Because the .38 WCF is a bottlenecked case, it must be lubed before resizing. I use Redding’s Imperial sizing wax—sparingly. A little dab on my fingertips is quite enough to lightly coat two cases. If the case neck exhibits a dent when it’s sized, you’re applying too much lube and/or the sizer die needs to be degreased. Set the sizer die so the neck is resized just enough to allow the case to chamber. If you have to turn the die even farther down to adequately size the lower case body, you’re likely loading them too hot or your chamber is excessively oversized.
I size the neck and shoulder no farther back than necessary. The case will expand forward when fired, and repeatedly sizing and firing it will work-harden and cause it to fail prematurely.
The nominal overall cartridge length for the .38 WCF is 1.55 inches. So, depending on which bullet you’re loading, you’ll have to determine the correct trim-to-length dimension for your brass—after sizing. When loading the Winchester 180-grain JSP bullets, I set my RCBS powered case trimmer at 1.278 inches +/- 0.002 inch. After trimming, use the expander die to bell the case mouth just enough to ensure the bullet heel will properly align during seating.
My rifles have tubular magazines, so the bullets must be crimped in place. The typical seater die can be adjusted to apply a roll crimp, or Lee offers a factory crimp die for most cartridges that will securely clamp the case mouth into a cast bullet’s crimping groove or a jacketed bullet’s rolled cannelure.
You must take special care when prepping these WCF cases because they’re not as robust as most “modern” cases. If you’re not careful, you’ll damage the much thinner case mouth and lose that piece.

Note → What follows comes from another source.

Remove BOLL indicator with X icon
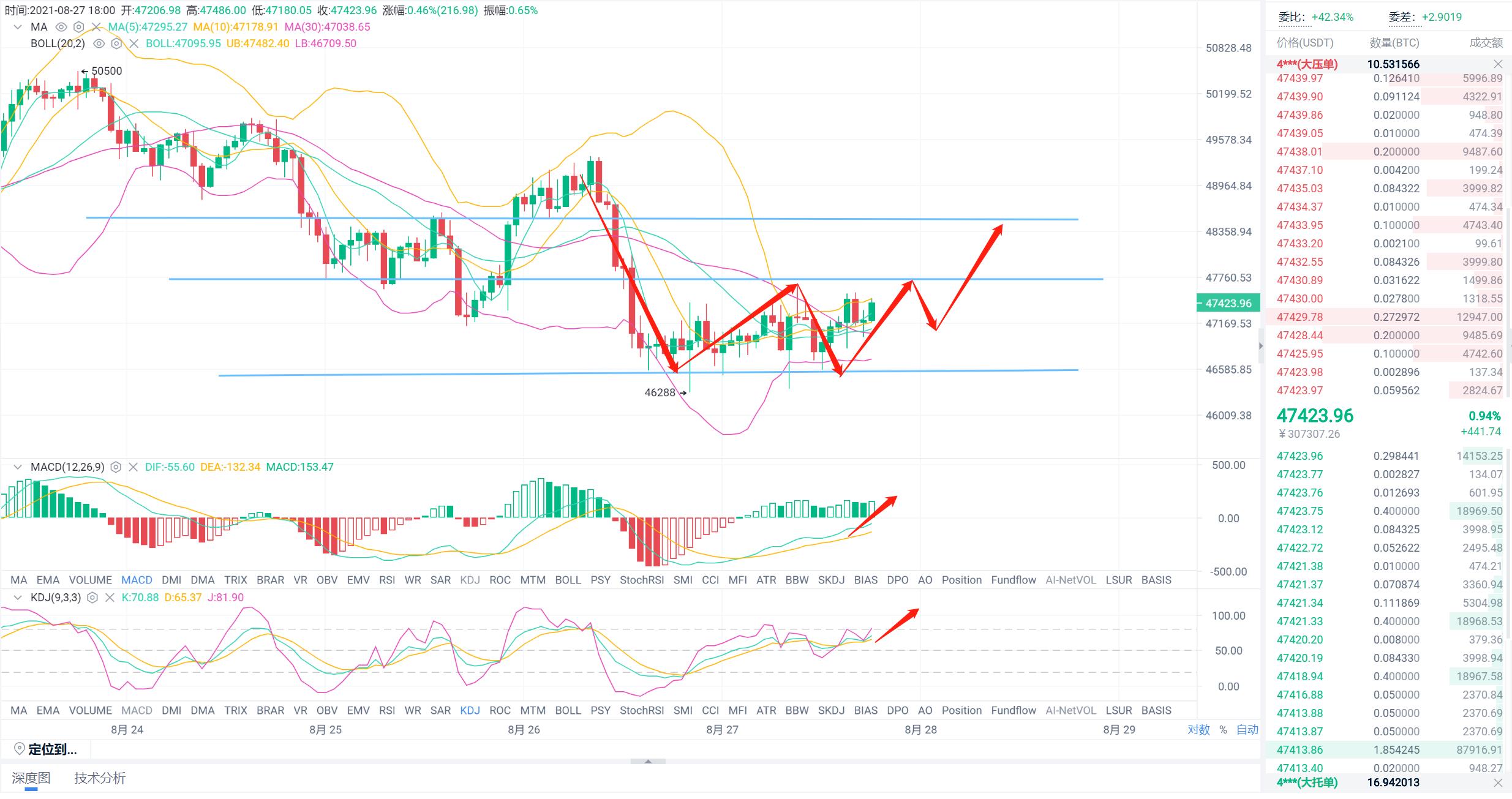 point(134,43)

Fortunately, Starline has plenty of virgin .38 WCF brass for sale.
As I noted earlier, the appropriate smokeless propellant charges vary a lot.
If you’re loading Alliant 2400, Accurate 1680, or IMR 4227 (the bulkier powders), you should readily notice an overly full case. However, if you choose a faster burn rate propellant, you can double or even triple charge a case and overlook it. You have to develop and always follow rigid process controls when reloading these old cartridges.
I arrange the primed cases in my loading tray with the case heads up and charge them one at a time. As you gain experience and confidence, you may choose to do two at a time if you make sure you throw one charge into each case. When every case has been flipped over and charged, I always weigh a row along the edge of the tray. Then I inspect every case with a penlight to make sure each one has a charge that looks the same as the rest. If you suspect one, dump the charge onto a scale to check it. Do not assume. Verify!
The .38 WCF rifles performed well in my opinion. Groups measuring 2.00 inches plus or minus 0.5 inch at 50 yards seemed just fine considering the iron sights and my aging eyes. The Marlin M94’s peep sight was most compatible to my being able to shoot straight. Several of my test loads pushed the Remington’s shallow rifling beyond its limits, but when the velocity didn’t exceed 1,250 fps or so, it usually did fine. The action design of the Winchester Model 1873 is weaker than that of the Marlin M94 and the Remington Model 14½, so the handloads that I prepared and fired in the other two rifles were too powerful for it, but the one lower-powered handload I prepared just for it achieved acceptable accuracy.
Most .38 WCF factory ammo is loaded to original, lower blackpowder pressures (approximately 12,000 psi) and are suitable to be fired in Colt or Colt-clone revolvers. Most current loading data is geared toward handloads for these type handguns. They are safe to fire in original or replica rifles in good condition. However, there are a few reliable sources that provide rifle-only load data, so be extra careful when you choose your load data and don’t fire rifle-power-level handloads in any revolver.